First, we'll create the variables that we'll be optimizing:

  • smallest_error — this should start at infinity (float("inf")) so that any error we get at first will be smaller than our value of smallest_error
  • best_m — we can start this at 0
  • best_b — we can start this at 0

We want to:

  • Iterate through each element m in possible_ms
  • For every m value, take every b value in possible_bs
  • If the value returned from calculate_all_error on this m value, this b value, and datapoints is less than our current smallest_error,
  • Set best_m and best_b to be these values, and set smallest_error to this error.
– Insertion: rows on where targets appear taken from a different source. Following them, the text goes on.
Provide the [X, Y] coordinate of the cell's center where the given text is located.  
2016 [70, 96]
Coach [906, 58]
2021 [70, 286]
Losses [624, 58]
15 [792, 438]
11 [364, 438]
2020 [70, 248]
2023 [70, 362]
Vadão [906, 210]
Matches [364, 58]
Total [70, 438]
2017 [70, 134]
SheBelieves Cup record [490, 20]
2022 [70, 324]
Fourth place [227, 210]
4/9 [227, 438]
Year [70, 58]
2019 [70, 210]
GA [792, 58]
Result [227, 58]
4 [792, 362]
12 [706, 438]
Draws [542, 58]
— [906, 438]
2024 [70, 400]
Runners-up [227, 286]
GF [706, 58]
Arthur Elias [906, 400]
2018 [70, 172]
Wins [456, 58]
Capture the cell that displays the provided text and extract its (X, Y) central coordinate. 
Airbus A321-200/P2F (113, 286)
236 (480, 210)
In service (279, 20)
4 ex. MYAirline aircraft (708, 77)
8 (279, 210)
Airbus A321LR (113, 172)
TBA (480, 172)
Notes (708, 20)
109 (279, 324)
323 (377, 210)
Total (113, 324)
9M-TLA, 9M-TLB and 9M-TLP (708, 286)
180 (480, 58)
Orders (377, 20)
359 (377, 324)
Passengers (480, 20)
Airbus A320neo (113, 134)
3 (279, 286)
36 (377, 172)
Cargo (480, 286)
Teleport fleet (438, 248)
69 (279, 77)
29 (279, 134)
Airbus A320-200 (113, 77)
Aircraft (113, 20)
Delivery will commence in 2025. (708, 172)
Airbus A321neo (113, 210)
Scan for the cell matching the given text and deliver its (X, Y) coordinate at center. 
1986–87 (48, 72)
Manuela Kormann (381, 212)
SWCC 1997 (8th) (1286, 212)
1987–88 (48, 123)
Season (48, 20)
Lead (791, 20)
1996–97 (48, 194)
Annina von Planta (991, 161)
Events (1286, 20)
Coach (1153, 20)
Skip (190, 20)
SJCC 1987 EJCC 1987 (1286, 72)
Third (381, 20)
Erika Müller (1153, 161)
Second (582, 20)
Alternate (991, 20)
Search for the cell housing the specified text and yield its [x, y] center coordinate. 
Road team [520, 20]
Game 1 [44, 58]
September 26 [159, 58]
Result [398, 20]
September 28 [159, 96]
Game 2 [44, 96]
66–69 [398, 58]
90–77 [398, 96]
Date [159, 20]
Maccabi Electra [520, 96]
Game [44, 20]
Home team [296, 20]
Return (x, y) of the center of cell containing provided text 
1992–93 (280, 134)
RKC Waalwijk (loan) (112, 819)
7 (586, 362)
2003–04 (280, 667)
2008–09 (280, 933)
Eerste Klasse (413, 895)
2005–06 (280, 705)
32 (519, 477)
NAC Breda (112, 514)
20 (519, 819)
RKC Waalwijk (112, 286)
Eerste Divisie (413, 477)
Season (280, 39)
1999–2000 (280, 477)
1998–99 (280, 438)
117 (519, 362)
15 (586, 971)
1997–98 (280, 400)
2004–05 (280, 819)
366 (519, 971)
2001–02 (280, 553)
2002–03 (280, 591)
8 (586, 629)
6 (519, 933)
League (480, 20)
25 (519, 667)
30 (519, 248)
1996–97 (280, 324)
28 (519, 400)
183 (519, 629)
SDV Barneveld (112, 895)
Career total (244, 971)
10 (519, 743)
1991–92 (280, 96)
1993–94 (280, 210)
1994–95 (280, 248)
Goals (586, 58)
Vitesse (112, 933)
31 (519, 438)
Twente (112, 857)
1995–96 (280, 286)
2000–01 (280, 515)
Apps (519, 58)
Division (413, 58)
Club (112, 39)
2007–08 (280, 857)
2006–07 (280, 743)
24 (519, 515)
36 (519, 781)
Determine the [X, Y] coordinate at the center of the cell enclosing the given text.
By the end of these nested loops, the smallest_error should hold the smallest error we have found, and best_m and best_b should be the values that produced that smallest error value.

In [9]:
datapoints = [(1, 2), (2, 0), (3, 4), (4, 4), (5, 3)]
smallest_error = float("inf")
best_m = 0
best_b = 0

for m in possible_ms:
    for b in possible_bs:
        error = calculate_all_error(m, b, datapoints)
        if error < smallest_error:
            best_m = m
            best_b = b
            smallest_error = error
            
print(best_m, best_b, smallest_error)

# with the given dataset, we should get 0.4, 1.6, 5.0
0.4 1.6 5.0

Part 3: What does our model predict?

Now we have seen that for this set of observations on the bouncy balls, the line that fits the data best has an m of 0.4 and a b of 1.6:

y = 0.4x + 1.6

This line produced a total error of 5.

Using this m and this b, let's see what our line predicts the bounce height of a ball with a width of 6 to be?

  • m = 0.4
  • b = 1.6
  • x = 6
In [10]:
get_y(.4,1.6,6)
# 4 expected
Out[10]:
4.0

Our model predicts that the 6cm ball will bounce 4m.